Can our video understanding systems perceive objects when a heavy occlusion exists in a scene?

To answer this question, we collect a large-scale dataset called OVIS for occluded video instance segmentation, that is, to simultaneously detect, segment, and track instances in occluded scenes. OVIS consists of 296k high-quality instance masks from 25 semantic categories, where object occlusions usually occur. While our human vision systems can understand those occluded instances by contextual reasoning and association, our experiments suggest that current video understanding systems cannot. On the OVIS dataset, the highest AP achieved by state-of-the-art algorithms is only 16.3, which reveals that we are still at a nascent stage for understanding objects, instances, and videos in a real-world scenario. For more details, please refer to our website and paper.

Overview

OVIS Consists of: 

  • 296k high-quality instance masks
  • 25 commonly seen semantic categories
  • 901 videos with severe object occlusions
  • 5,223 unique instances

Given a video, all the objects belonging to the pre-defined category set are exhaustively annotated. All the videos are annotated per 5 frames.

Distinctive Properties 

  • Severe occlusions. The most distinctive property of our OVIS dataset is that a large portion of objects is under various types of severe occlusions caused by different factors.
  • Long videos. The average video duration and the average instance duration of OVIS are 12.77s and 10.05s respectively.
  • Crowded scenes. On average, there are 5.80 instances per video and 4.72 objects per frame.

Categories 

The 25 semantic categories in OVIS are Person, Bird, Cat, Dog, Horse, Sheep, Cow, Elephant, Bear, Zebra, Giraffe, Poultry, Giant panda, Lizard, Parrot, Monkey, Rabbit, Tiger, Fish, Turtle, Bicycle, Motorcycle, Airplane, Boat, and Vehicle.

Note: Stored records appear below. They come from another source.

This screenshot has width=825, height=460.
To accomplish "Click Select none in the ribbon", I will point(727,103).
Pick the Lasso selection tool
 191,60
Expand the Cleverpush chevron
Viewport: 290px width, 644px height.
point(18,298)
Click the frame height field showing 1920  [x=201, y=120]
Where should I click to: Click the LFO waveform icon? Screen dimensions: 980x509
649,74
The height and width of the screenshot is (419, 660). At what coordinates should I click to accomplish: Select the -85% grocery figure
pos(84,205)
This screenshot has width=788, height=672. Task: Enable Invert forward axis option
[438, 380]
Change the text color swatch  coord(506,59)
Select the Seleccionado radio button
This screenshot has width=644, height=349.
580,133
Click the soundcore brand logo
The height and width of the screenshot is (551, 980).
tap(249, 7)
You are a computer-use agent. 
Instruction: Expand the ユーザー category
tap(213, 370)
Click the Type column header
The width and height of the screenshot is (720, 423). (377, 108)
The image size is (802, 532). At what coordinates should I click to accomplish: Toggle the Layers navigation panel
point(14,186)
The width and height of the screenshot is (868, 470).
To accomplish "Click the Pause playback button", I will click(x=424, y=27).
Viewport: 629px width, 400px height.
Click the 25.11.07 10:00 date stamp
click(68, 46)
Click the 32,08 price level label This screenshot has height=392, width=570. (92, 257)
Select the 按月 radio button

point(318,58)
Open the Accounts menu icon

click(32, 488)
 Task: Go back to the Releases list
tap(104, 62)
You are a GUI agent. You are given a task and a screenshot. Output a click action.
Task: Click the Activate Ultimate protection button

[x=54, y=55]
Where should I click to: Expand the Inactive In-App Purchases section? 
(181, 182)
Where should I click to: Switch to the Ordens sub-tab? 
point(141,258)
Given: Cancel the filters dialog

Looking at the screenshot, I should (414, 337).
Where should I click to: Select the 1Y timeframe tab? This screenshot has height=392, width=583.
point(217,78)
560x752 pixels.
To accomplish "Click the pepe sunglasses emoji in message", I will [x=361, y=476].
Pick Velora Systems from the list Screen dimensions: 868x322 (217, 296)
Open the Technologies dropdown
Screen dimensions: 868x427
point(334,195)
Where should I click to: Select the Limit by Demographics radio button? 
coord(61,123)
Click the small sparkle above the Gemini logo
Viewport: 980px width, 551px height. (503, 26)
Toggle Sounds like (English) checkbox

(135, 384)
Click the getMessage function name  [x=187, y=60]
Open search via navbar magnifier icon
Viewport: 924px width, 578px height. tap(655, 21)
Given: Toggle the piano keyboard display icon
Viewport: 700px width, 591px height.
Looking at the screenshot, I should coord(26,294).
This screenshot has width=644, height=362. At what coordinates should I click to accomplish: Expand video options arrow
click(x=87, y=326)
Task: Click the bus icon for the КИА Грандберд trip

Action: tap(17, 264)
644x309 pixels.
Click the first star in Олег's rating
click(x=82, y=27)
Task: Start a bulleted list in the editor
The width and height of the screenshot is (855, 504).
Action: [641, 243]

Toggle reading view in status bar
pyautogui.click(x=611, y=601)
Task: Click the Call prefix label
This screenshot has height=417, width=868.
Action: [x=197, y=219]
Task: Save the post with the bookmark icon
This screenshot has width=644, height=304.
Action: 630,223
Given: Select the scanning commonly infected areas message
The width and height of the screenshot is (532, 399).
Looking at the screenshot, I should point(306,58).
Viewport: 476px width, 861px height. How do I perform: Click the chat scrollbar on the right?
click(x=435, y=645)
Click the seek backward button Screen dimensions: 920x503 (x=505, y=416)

For a detailed description of OVIS, please refer to our paper.

For any questions or suggestions, please contact Jiyang Qi (jiyangqi AT hust.edu.cn).

You can evaluate your results on this tab.

We use AP (average precision) as our main evaluation metric. The code of our metric has been published by on github. For more details about the occlusion associated metrics (APSO, APMO, APHO), please refer to our paper.

OVIS is under Attribution-NonCommercial-ShareAlike License (CC BY-NC-SA 4.0).

Development

Start: Aug. 1, 2021, midnight

Description: Development phase: create models and submit results on validation set.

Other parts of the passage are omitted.